Tel Bethsaida rises from the northern coast of the Sea of Galilee, but the coin was minted in another city by another sea – the Mediterranean port of Akko – today better known as Acre. The coin, made of bronze, is about the size of a quarter, being 21–23 millimeters in diameter (it is not perfectly round, at least not any more). Its date shows that it was minted in the last half of the year 35 or the first half of 34 BCE.
Mark Antony, the most powerful man in the world at the time, is on one side of the coin and Cleopatra graces the other. On her side are the Greek words “of the people of Ptolemais.”
Ptolemais is the Greek name for ancient Akko, which was founded in the 3rd century BCE and named after Ptolemy II Philadelphus. The name appears in the New Testament (Acts 21:7) as the home of an early Christian community that Paul the apostle visited: “And when we had finished our course from Tyre, we came to Ptolemais, and saluted the brethren, and abode with them one day.”
The coin was minted some two and a half centuries after the city was founded, a time when both Mark Antony and his bitter rival Octavian were in their prime and no one knew who would prevail, Arav says.
Why depict them? The cities of the ancient Middle East had a habit of minting coins bearing the portraits of whoever was in power, says Dr. Donald T. Ariel, head of the Israel Antiquities Authority Coin Department.
And Marc Antony was most definitely powerful in the year stamped on the coin. Prof. Rami Arav, director of the Bethsaida Excavations Project, suggests that the minting of the coin may have had to do with Marc Antony’s victory over the Parthians, rulers of a land in what is now northeastern Iran and Armenia, in 35 BCE. He then granted Armenia to Cleopatra’s sons and gave Cyprus to her daughter Selene.

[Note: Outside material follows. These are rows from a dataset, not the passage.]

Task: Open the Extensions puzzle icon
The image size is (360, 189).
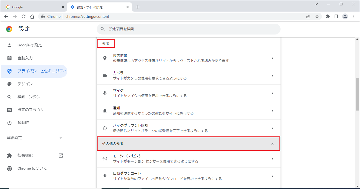Action: (x=328, y=16)
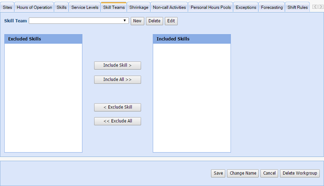Open the Shift Rules tab
324x186 pixels.
pos(297,7)
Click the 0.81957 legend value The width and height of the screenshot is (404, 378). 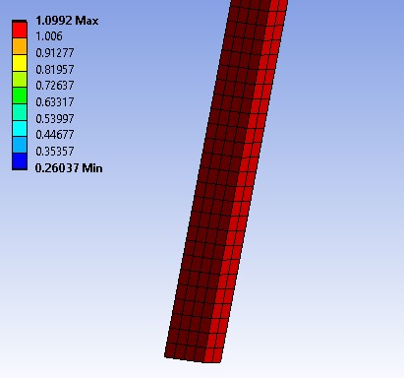(x=55, y=70)
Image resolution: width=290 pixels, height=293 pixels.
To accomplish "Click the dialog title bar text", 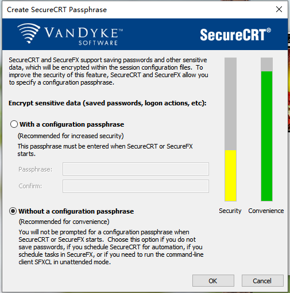I will (57, 10).
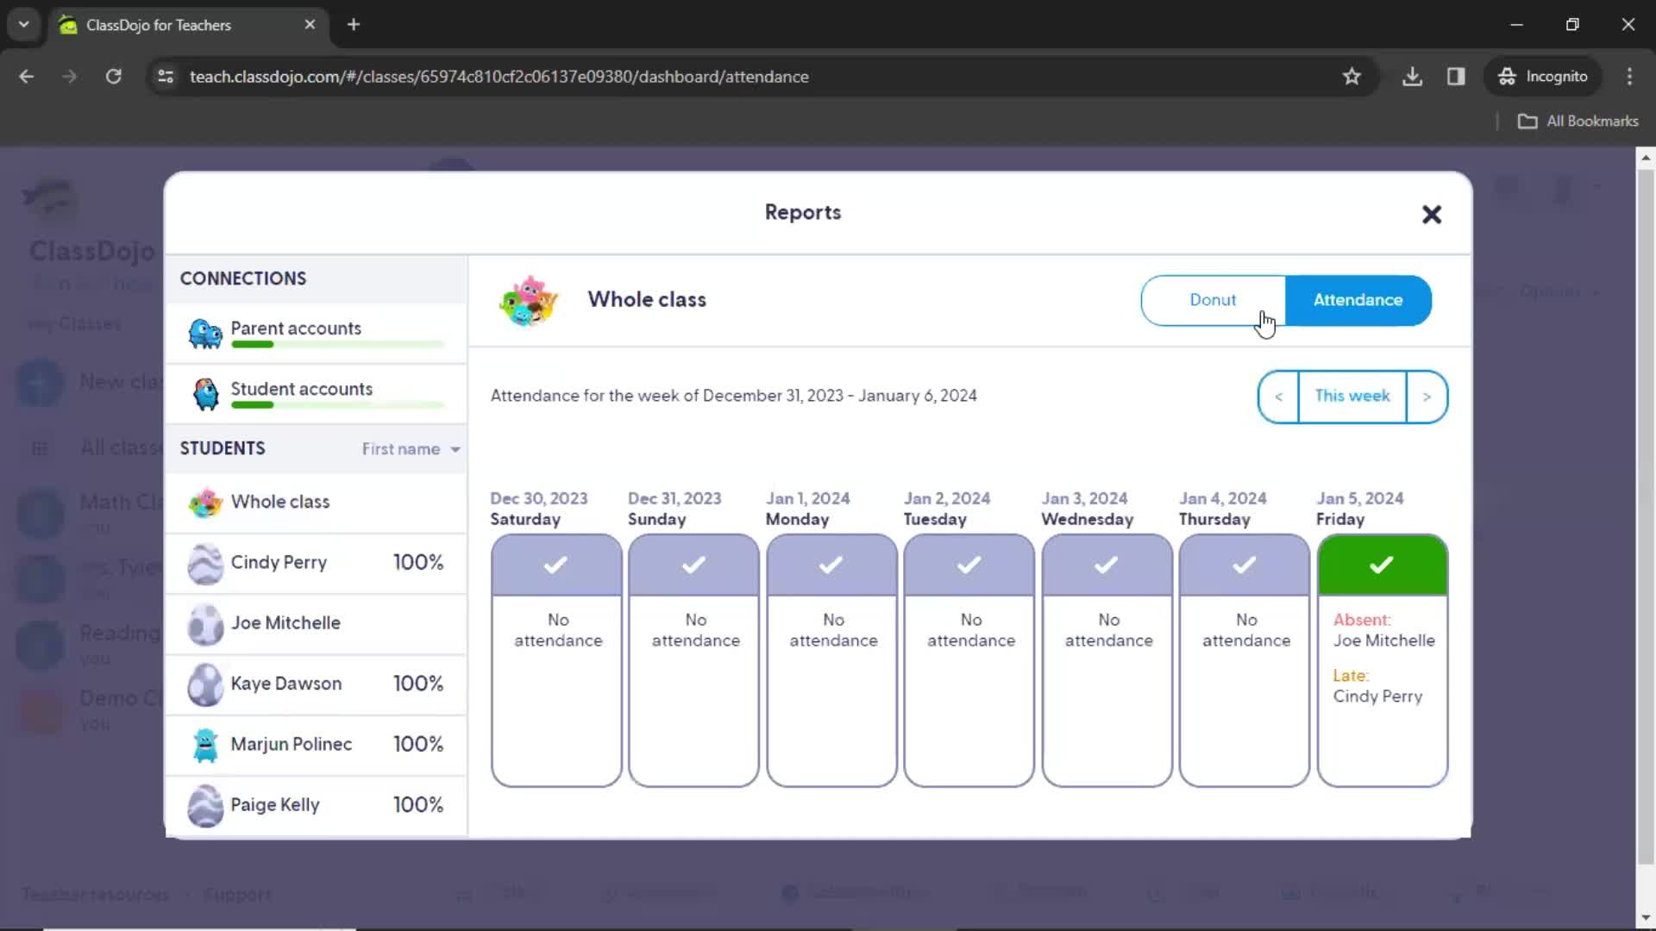Expand First name students dropdown
1656x931 pixels.
point(411,448)
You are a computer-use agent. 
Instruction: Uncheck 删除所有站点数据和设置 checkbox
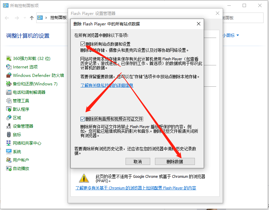point(83,44)
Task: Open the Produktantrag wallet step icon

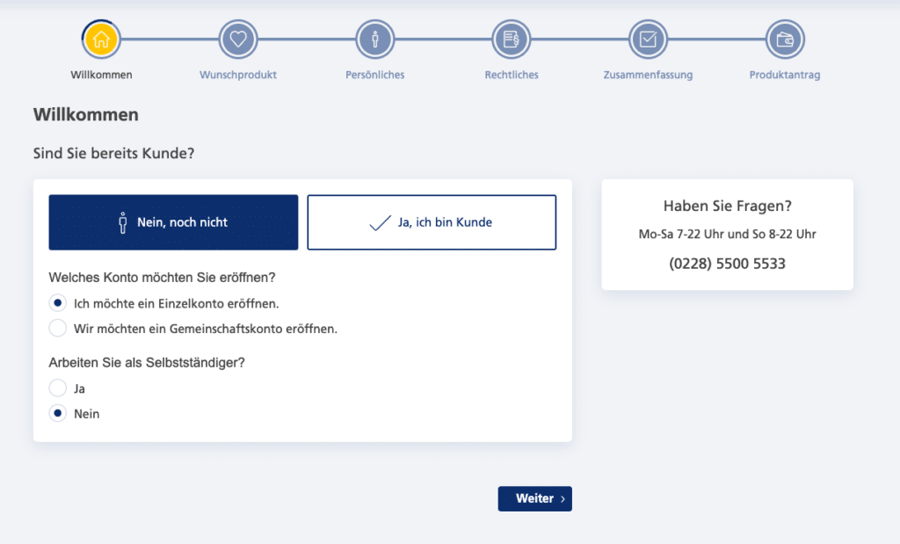Action: click(785, 39)
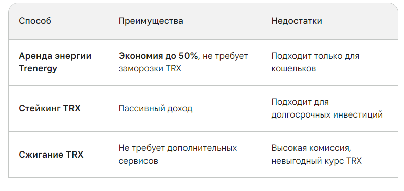Click the word кошельков

[x=293, y=69]
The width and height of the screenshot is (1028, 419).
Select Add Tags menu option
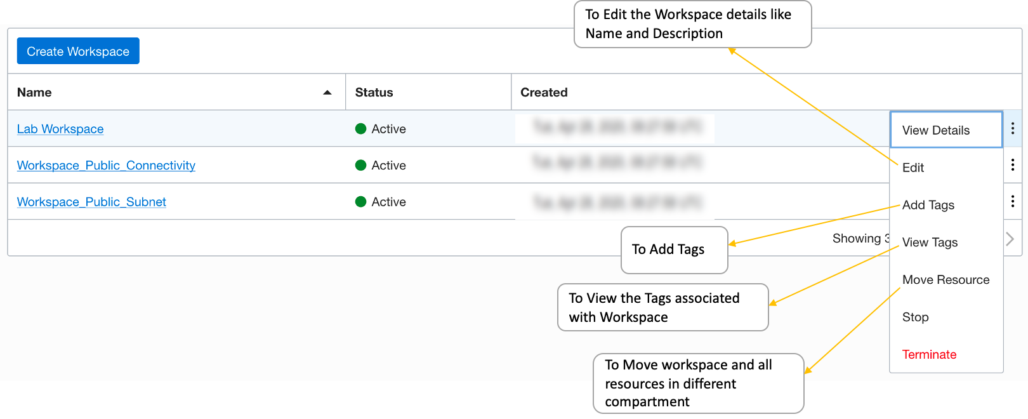(x=928, y=205)
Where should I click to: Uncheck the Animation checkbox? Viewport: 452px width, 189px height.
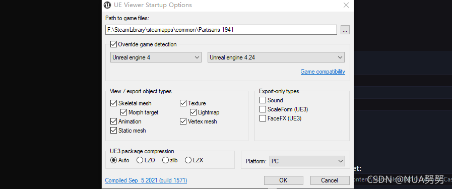pyautogui.click(x=113, y=121)
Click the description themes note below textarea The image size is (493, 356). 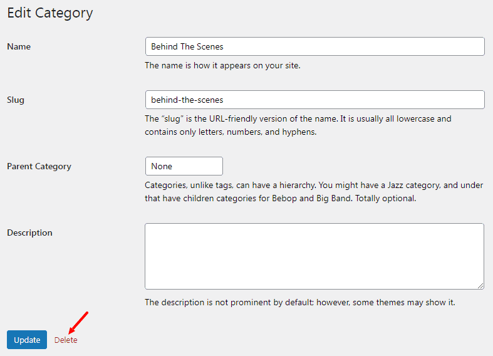(300, 302)
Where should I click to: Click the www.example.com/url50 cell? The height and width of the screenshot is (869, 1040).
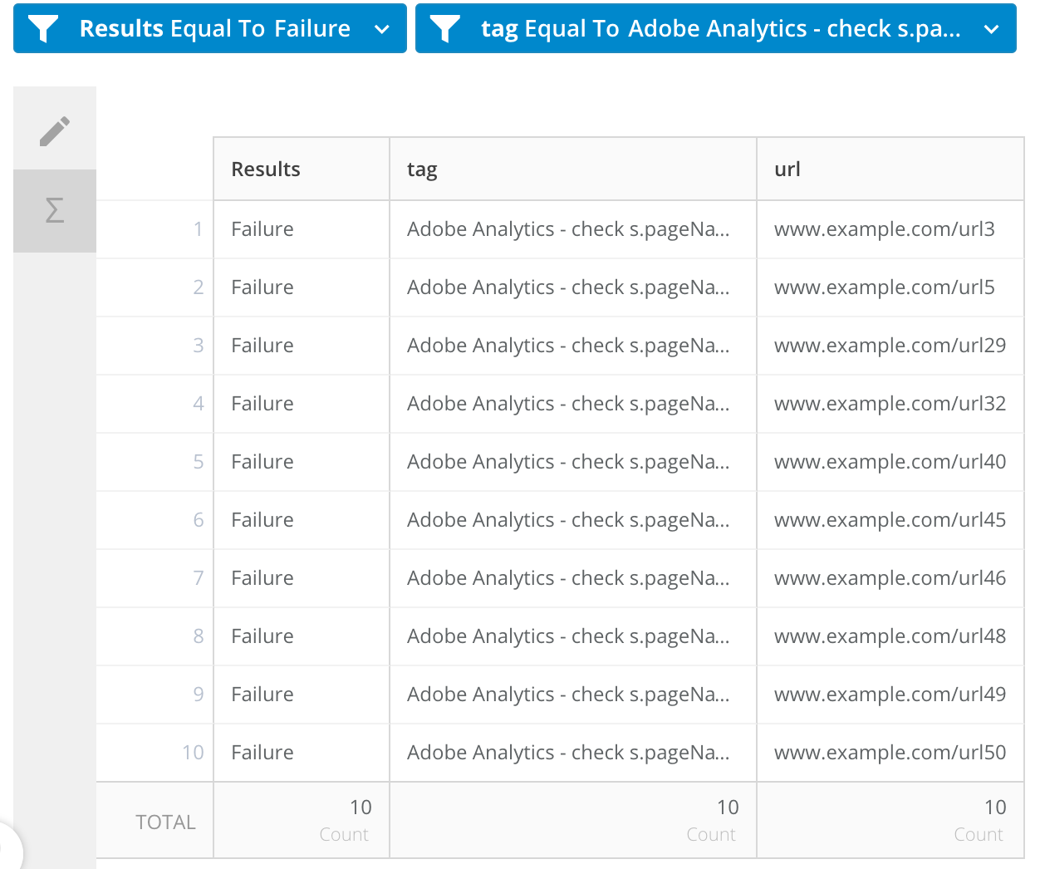(890, 753)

Cleopatra also appears on coins from the same period, found in cities further north up the Lebanese coast, that were among gifts Marc Antony gave his consort.
That same year Marc Antony, still deeply involved with Cleopatra, moved the capital of the empire from Rome to Alexandria, Egypt.
… Rami Arav is then pressed to speculate what might have happened if Tony and Cleo were victorious at Actium. There is no photo of the coin (which was found last year, by the way), alas, but presumably it was like this one from the VRoma site:
That said, I’m not sure if anyone would call Antony’s actions in Parthia a “victory” in anything but a ‘Parthian’ sense; he lost a major portion of his troops — Napoleon-like — to the cold and had to do some serious bribing of those that remained … it’s actually more interesting how little of substance there is about this campaign on the www. One can, of course, read Dio 49.22-33 on it and get a sense of the ‘failure’ (although Dio’s description of the testudo in action here is incredibly interesting)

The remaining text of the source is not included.